Durant ces dernières semaines, le mardi soir, soir de répétition pour notre groupe vocal paroissial, je travaillais dans mon bureau avec, dans la pièce adjacente, les choristes qui reprenaient, sous la direction soigneuse de notre ami René Rihs, les cantiques qu'ils interprètent aujourd'hui. Il y avait donc, tout près de moi, tout ce que vous trouvez dans un bureau : l'ordre et le désordre, la page blanche et les notes prises, le téléphone et les urgences. Et puis, un peu plus loin, mais me parvenant bien clairement, par exemple, la belle confession de foi de Bernard Schule que nous venons d'apprécier. Mon bureau me rappelait les réalités quotidiennes, et le chœur me rappelait ce qui est éternel et essentiel.
Eh bien, ce cadre de travail était parfait pour méditer le passage offert à notre attention ce matin. Pourquoi ? Parcourez les chapitres 2 à 5 du livre des Actes, vous y trouverez toute la réalité réjouissante et moins réjouissante du quotidien de la première Église : discours et guérisons, mais aussi soupçons, jugements, mises en prison, interdictions, tensions internes, inquiétudes, disciplines… Et puis, à trois ou même quatre reprises, des portions de textes que certaines de nos éditions ont nommées froidement " sommaires " qui sont en fait des moments où l'auteur des Actes, Luc, chante l'essentiel, et fait apparaître ce qui, dans cette aventure diversifiée, est une constante: la fidélité de Dieu à son œuvre et la poursuite, par l'Église, du ministère de Jésus-Christ.
C'est vrai que ces " sommaires " donnent de la première communauté chrétienne une image idyllique, mais ce n'est probablement pas tellement le but de l'auteur. Simplement, avec le recul des années, il peut mettre en évidence ce qui finalement est mémorable et doit rester certitude, et même espérance, modèle pour les années à venir.
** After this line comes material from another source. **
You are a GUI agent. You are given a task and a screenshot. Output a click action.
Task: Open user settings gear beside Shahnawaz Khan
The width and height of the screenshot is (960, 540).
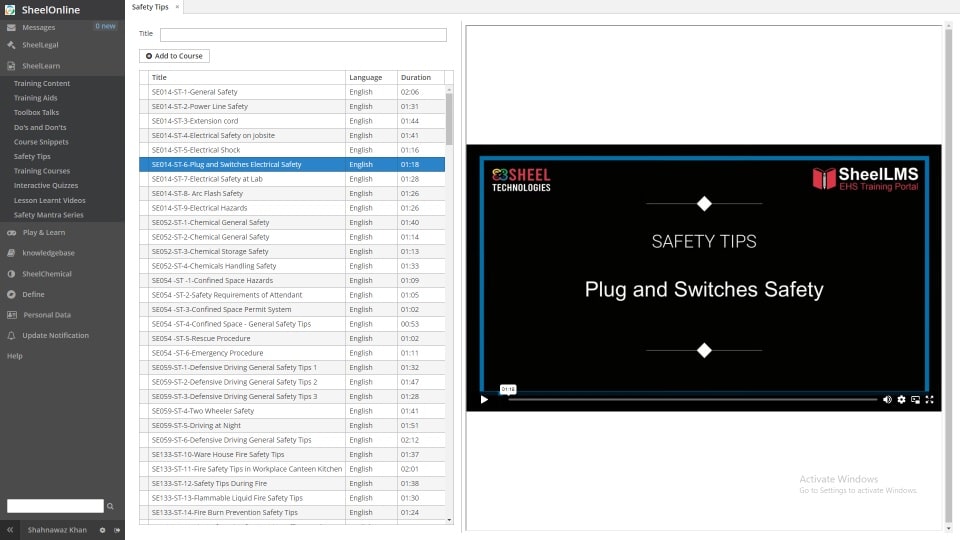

Une des aînées qui participent à notre groupe paroissial de préparation de prédication disait : " Parfois, on ne voit pas ce que Dieu fait ; il faut du temps pour réaliser. " Luc a eu et pris du temps - il écrit une cinquantaine d'années après les faits qu'il évoque - et il redit ici les grandes convictions constituant la mélodie fondamentale qui porte son œuvre. Il entonne ainsi à plusieurs reprises dans ces chapitres son refrain qui est aussi le refrain destiné à porter la vie, la vie d'Église et la vie personnelle de ses lecteurs.
Dites, chers amis, quel est le refrain qui accompagne nos vies à nous ? Vous le savez, il y en a dont on dit : " chaque fois que je le rencontre, c'est le même refrain " et en général, il ne s'agit pas de refrain bien mélodieux. Mais nous, quelle certitude nous porte, à travers les jours si divers de la vie ? Quel message fondamental aimerions-nous que notre vie exprime, sur les tons divers de nos saisons ? Quelle conviction essentielle aimerions-nous transmettre ?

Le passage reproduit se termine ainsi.